In April 2013, Orange County elementary school teacher Rebecca Friedrichs sued the California Teachers Association, arguing that her mandatory union fees meant that she had been unwillingly forced into financially supporting the union’s advertising campaign against the passage of Proposition 8. Friedrich’s suit was joined by the Christian Educators Association International. Which brings us to today. Via The Atlantic:

The U.S. Supreme Court split 4-4 in Friedrichs v. CTA on Tuesday, thwarting a legal challenge that labor activists feared would deal a crippling blow to public-sector unions throughout the country. “The judgment is affirmed by an equally divided Court,” the justices wrote in a brief, unsigned ruling.

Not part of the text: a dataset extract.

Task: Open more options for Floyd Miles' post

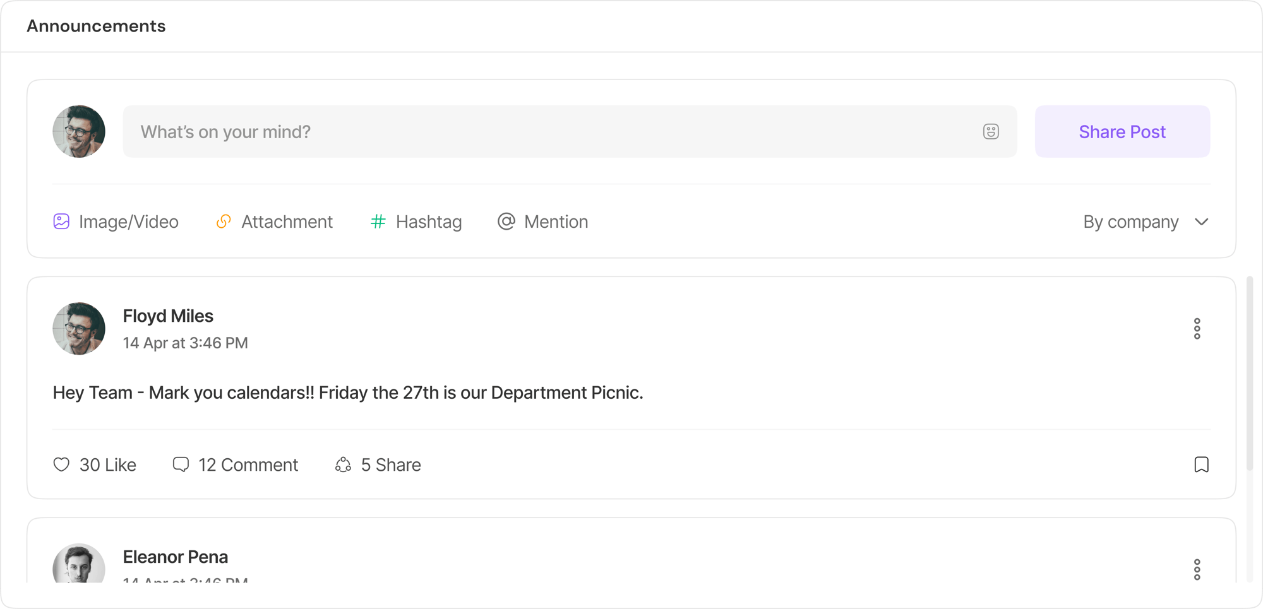Action: (1197, 329)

The case was closely watched not only because of the implications for organized labor, but also how the court would rule following Justice Antonin Scalia’s death on February 13. Scalia was seen as likely to have ruled against the unions, and his death deprived the court’s conservatives of a tie-breaking fifth vote.

Tuesday’s deadlock means that the Ninth Circuit’s ruling in favor of the teachers’ union will stand. But it also signaled that Justice Anthony Kennedy, who almost certainly joined Chief Justice John Roberts and Justices Samuel Alito and Clarence Thomas on one side of the split, would be willing to overrule Abood v. Detroit Board of Education, the decision that became the basis for public-employee contracts. That tosses the precedent’s ultimate fate to the next justice who serves on the Court.

From a 2013 interview with Friedrichs:



“A lot of us were very offended by these advertisements. We are on the opposite side of this debate and do not support efforts to make gay marriage legal. But the unions used our forced union dues to pay for all sorts of advertising to paint us with a broad brush to say we supported gay marriage when we did not. We didn’t feel that it was right for our personal money to be taken and sent to support political campaigns set up to defeat something we were voting for.”